HOW TO COMPLETE THIS TASK →
Each of the lines below must be restated exactly.

Saved entries

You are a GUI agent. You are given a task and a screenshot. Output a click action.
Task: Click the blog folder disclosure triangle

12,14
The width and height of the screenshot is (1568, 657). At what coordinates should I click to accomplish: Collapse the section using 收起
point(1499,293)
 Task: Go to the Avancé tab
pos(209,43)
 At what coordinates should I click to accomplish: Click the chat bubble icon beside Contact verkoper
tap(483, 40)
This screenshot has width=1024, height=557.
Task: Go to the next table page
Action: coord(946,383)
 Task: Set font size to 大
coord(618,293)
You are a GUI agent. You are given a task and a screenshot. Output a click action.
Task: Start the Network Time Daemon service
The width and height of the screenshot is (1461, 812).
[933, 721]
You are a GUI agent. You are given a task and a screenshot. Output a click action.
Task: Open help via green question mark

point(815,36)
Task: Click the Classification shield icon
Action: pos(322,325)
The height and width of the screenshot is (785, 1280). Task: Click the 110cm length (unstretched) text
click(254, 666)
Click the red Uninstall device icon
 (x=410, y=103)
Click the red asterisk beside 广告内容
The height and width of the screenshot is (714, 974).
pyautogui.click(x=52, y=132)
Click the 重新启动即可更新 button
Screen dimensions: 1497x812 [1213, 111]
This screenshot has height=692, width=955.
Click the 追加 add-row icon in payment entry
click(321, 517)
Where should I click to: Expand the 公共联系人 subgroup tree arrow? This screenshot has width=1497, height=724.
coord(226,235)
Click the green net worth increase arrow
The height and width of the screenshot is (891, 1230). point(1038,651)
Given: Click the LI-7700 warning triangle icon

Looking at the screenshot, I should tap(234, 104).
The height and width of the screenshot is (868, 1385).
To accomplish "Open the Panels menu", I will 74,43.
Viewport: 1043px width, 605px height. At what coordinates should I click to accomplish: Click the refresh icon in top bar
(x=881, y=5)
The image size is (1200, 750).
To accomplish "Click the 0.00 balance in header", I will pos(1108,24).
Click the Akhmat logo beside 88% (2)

THE COMPLETED TASK →
You are a GUI agent. You are given a task and a screenshot. Output a click action.
Task: Click the blog folder disclosure triangle

12,14
The width and height of the screenshot is (1568, 657). At what coordinates should I click to accomplish: Collapse the section using 收起
point(1499,293)
 Task: Go to the Avancé tab
pos(209,43)
 At what coordinates should I click to accomplish: Click the chat bubble icon beside Contact verkoper
tap(483, 40)
This screenshot has width=1024, height=557.
Task: Go to the next table page
Action: coord(946,383)
 Task: Set font size to 大
coord(618,293)
You are a GUI agent. You are given a task and a screenshot. Output a click action.
Task: Start the Network Time Daemon service
The width and height of the screenshot is (1461, 812).
[933, 721]
You are a GUI agent. You are given a task and a screenshot. Output a click action.
Task: Open help via green question mark

point(815,36)
Task: Click the Classification shield icon
Action: pos(322,325)
The height and width of the screenshot is (785, 1280). Task: Click the 110cm length (unstretched) text
click(254, 666)
Click the red Uninstall device icon
 (x=410, y=103)
Click the red asterisk beside 广告内容
The height and width of the screenshot is (714, 974).
pyautogui.click(x=52, y=132)
Click the 重新启动即可更新 button
Screen dimensions: 1497x812 [1213, 111]
This screenshot has height=692, width=955.
Click the 追加 add-row icon in payment entry
click(321, 517)
Where should I click to: Expand the 公共联系人 subgroup tree arrow? This screenshot has width=1497, height=724.
coord(226,235)
Click the green net worth increase arrow
The height and width of the screenshot is (891, 1230). point(1038,651)
Given: Click the LI-7700 warning triangle icon

Looking at the screenshot, I should tap(234, 104).
The height and width of the screenshot is (868, 1385).
To accomplish "Open the Panels menu", I will 74,43.
Viewport: 1043px width, 605px height. At what coordinates should I click to accomplish: Click the refresh icon in top bar
(x=881, y=5)
The image size is (1200, 750).
To accomplish "Click the 0.00 balance in header", I will pos(1108,24).
Click the Akhmat logo beside 88% (2)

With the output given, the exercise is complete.